Pengaruh  praktik dan pemikiran neoliberalisme di atas bisa dilihat dari rumus-rumus ekonomi yang kini diajarkan di universitas di banyak negeri di Eropa;, tampaknya  hal ini juga terjadi di Indonesia. Di atas telah disinggung rumus Modigliani-Miller yang bermula dari para Gurubesar ekonomi di Universitas Chicago.

Kita semua tahu bahwa Universitas Chicago inilah yang mendukung neoliberalisme. Dan berdasarkan pengalaman studi saya di Eropa, kini ekonomi sudah semakin menjadi seperti matematika; artinya ekonomi yang kita kira adalah interaksi antara penjual dan pembeli dengan berbagai dinamikanya itu telah menjadi rumus matematika yang mengarah pada kepastian. Ekonomi semakin menjauh dari aspek sosialnya, dan telah mendekat menjadi sains. Ini tentu bertentangan dengan apa yang Keynes pikirkan. Meski Keynes memiliki diploma matematika, dia malah terjun ke dunia filosofi untuk memperdalam pemikirannya mengenai ekonomi.

Namun demikian, meskipun neoliberalisme sudah dipraktikkan cukup merata secara mondial, fakta bahwa peran pemerintah masih penting tidak bisa ditolak. Sering dikutip, terutama di pelajaran makro ekonomi, bahwa setiap kali ada kejanggalan dalam perekonomian suatu negara, kita selalu meminta bantuan pemerintah mengintervensi. Jadi tetap ada semacam ketegangan dalam studi ekonomi  tentang ruang lingkup  yang tepat bagi pemerintah dan swasta dalam ekonomi di sebuah negara.

Secara teoritik di kampus-kampus memang masih dipelajari terus "konflik" antara pendekatan Keynes dan Friedman. Tampaknya belajar ekonomi di Eropa itu seperti mau menjembatani kedua pilar ekonomi itu.

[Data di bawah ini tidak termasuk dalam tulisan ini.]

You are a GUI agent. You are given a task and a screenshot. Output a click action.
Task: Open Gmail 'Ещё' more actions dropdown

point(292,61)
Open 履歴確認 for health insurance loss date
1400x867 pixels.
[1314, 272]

Walaupun Keynes mampu membangkitkan perekonomian pasca "Great Depression", harus diakui bahwa kita condong ke ekonomi neoliberalisme karena teori Keynes gagal di tahun 70an. Dan dengan corak globalisasi yang semakin bersifat komersial semenjak datangnya perusahaan besar seperti "Apple, Microsoft, dan lainnya, maka semakin deraslah arus neoliberalisme tersebut.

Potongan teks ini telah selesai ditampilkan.